Back with a vengeance, after a two-week hiatus! Good stuff here, some held over from last week because you don't want to miss it.
Coach Character: Hands down, this is the best thing I've read this week. Born and raised in Indiana, Lindsay Sankey can write a good story and this piece about the pitfalls of denigrating small children for their work with livestock and in a show ring is exactly what so many of us need to read as we head out to county fairs. What's the point of showing livestock? It's about building character, Lindsay says. I couldn't agree more. Nobody needs to be humiliating a child at ring side. Or ever. As a side note, Lindsay also wrote a great story on the week before the fair. I get a little twitchy thinking about that week.
Organic marketing: Not truthful, often misleading: John Block nails it with this op ed for the Des Moines Register. He very carefully and clearly outlines the tactics used by the industry, including the Organic Consumers Association, a group I interviewed and found to be completely lacking in any amount of common sense food production knowledge whatsoever. And I say this as someone who supports organic agriculture: if a farmer can get someone to pay them more to grow something organically and it fits well into their operation, then by golly, they should go for it. It's the marketing that I have a problem with, and John Block lays it all out so well here. If you have friends and family who think organic is the solution to the world's problems, share with them what this former Secretary of Agriculture – they guy who was in charge of all U.S. food production under Reagan – has to say about it.
A farmer's straight talk on the drought: Listen up, city dwellers: An L.A. Times reporter talks with an almond/melon/produce farmer about the drought, why almonds keep getting beat up over water, and how the president wound up on his farm. This is good perspective if you feel distanced from the California drought.

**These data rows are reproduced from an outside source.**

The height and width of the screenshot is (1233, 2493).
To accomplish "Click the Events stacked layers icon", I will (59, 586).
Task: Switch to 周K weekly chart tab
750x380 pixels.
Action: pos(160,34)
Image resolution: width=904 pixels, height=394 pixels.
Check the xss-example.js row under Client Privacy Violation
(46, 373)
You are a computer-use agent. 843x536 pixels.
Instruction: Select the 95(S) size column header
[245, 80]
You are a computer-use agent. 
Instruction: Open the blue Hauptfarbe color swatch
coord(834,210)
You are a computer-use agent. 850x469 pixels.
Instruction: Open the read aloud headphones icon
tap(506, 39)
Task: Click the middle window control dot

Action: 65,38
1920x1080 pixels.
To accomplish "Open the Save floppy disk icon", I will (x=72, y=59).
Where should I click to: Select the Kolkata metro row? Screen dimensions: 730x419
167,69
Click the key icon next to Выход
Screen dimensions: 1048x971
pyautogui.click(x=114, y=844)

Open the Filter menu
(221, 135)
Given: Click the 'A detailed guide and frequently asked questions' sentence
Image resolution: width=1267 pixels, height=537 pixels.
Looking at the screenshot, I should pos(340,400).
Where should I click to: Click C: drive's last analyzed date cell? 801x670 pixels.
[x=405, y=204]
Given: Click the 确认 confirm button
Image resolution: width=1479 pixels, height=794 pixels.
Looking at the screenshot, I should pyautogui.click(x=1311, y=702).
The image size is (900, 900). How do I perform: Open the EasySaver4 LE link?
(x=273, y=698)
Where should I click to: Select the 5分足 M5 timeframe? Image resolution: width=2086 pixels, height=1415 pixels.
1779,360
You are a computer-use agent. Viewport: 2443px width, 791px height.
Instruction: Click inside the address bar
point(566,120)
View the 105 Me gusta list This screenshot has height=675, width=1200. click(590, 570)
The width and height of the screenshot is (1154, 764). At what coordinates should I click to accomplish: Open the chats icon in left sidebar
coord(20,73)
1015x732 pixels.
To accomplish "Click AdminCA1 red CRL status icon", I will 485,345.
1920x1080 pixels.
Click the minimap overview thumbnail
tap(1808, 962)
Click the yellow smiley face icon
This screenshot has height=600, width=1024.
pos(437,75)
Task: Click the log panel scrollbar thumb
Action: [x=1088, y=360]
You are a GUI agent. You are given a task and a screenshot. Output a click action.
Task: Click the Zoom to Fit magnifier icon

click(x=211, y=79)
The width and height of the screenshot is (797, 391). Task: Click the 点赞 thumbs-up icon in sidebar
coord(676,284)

How Neil Young, Greenpeace work to starve the world: The headline really says it all here. This opinion piece in the New York Post takes a look at Young's latest album called, "The Monsanto Years." I'm not making this up. Lyrics look like this: “I love to start my day off without helping Monsanto/ Monsanto, let our farmers grow what they want to grow/ From the fields of Nebraska from the banks of the Ohio/ Farmers won’t be free to grow what they want to grow/ If corporate control takes over the American farm/ with fascist politicians and chemical giants walking arm in arm.”
Google didn't lead the self-driving vehicle revolution. John Deere did. A good technology piece from the Washington Post, designed to give the non-ag world a window into our tech advancements – and pioneers.